Choices, at all levels, make a difference. It’s fundamentally true of how those choices drive investment. “I don’t want to make it sound that investing is the be-all and end-all of how we respond to this [pandemic] – but it does matter,’’ Dan says. “Capital – we live in a capitalist system, so capital has a very large role to play, in the same way we live in a democratic system so democracy has a large role to play. In this system, the current field of impact investing will not get us anywhere close to where we need to be – it may be able to play a leadership role in what a response looks like and help us imagine what a response might look like, but of itself, the size of the field cannot shift enough capital to respond on its own. ‘’

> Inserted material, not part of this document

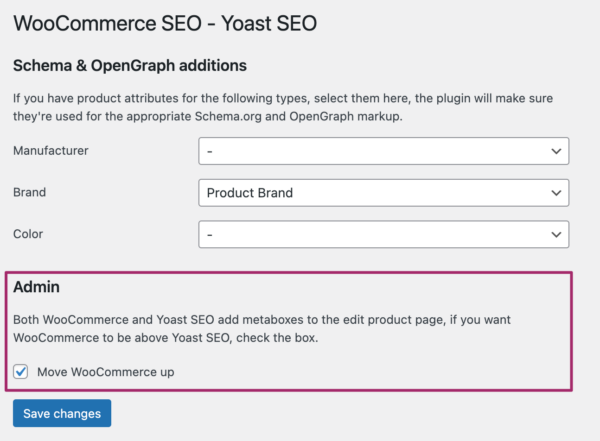Click the Manufacturer field label
This screenshot has height=441, width=600.
point(50,151)
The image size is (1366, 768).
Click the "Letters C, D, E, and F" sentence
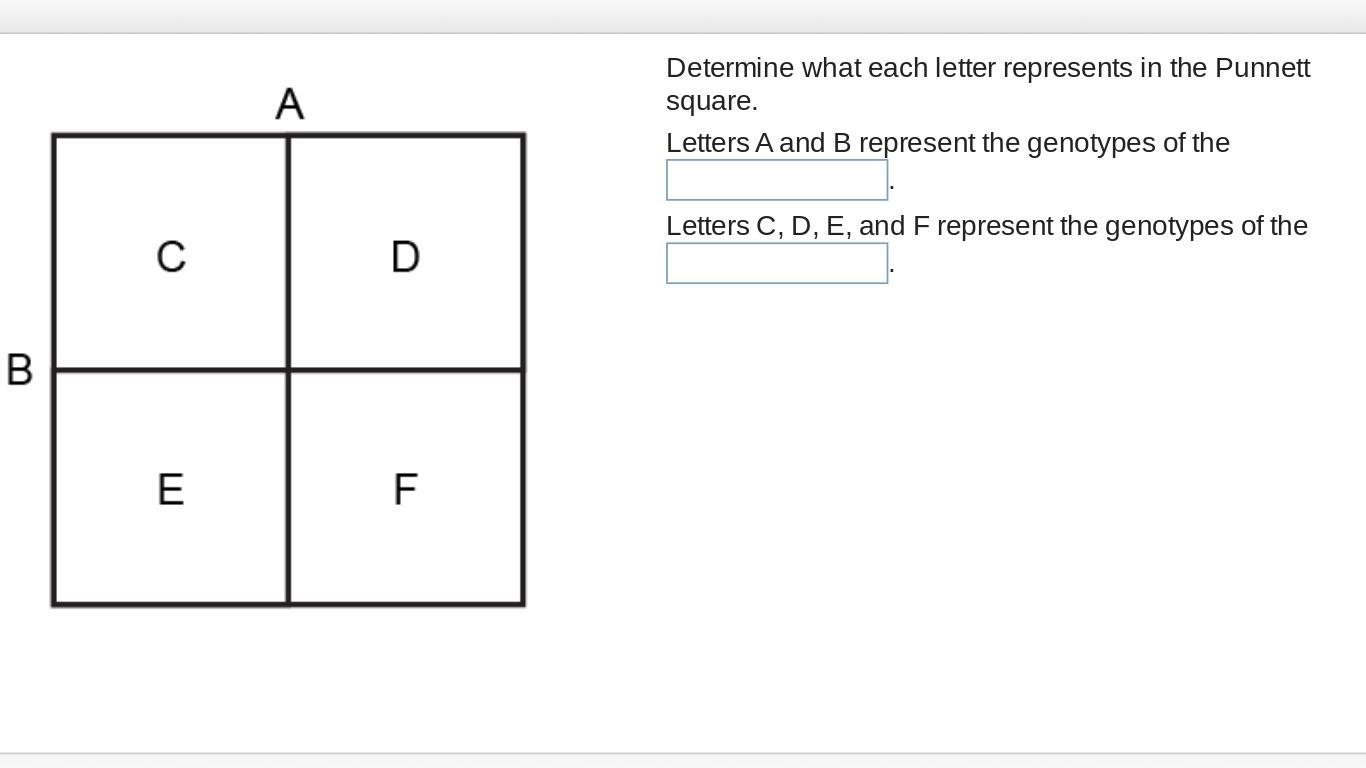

Allowing for that opportunity for impact investing to act as a collaborator with government and philanthropy to make a difference, there are still some important philosophical considerations which are central to Dan’s thinking about impact investing.

“I think there is a question that we are not asking each other enough, and that question is……what’s the trade-off we’re ignoring? 

I’m not the first to raise this, but just because we know it’s a valid question, doesn’t mean we really engage with it: We have built a world on so many assumptions that have costs we don’t want to talk about. We pretend our growth at all cost mentality is a growth with no cost miracle. It is not. So how do we face into the truth of that? If we do then it may have implications for industries, jobs, buying behaviours, lifestyles and many other aspects of our lives.  And yes, that may include implications for our investment returns.  How important are these things to us?  Are they worth the cost?  What are we prepared to give up? If we ask ourselves that question more often…and confront that difficulty…[then] at least our impact will be more honestly framed in our choices,’’ Dan says.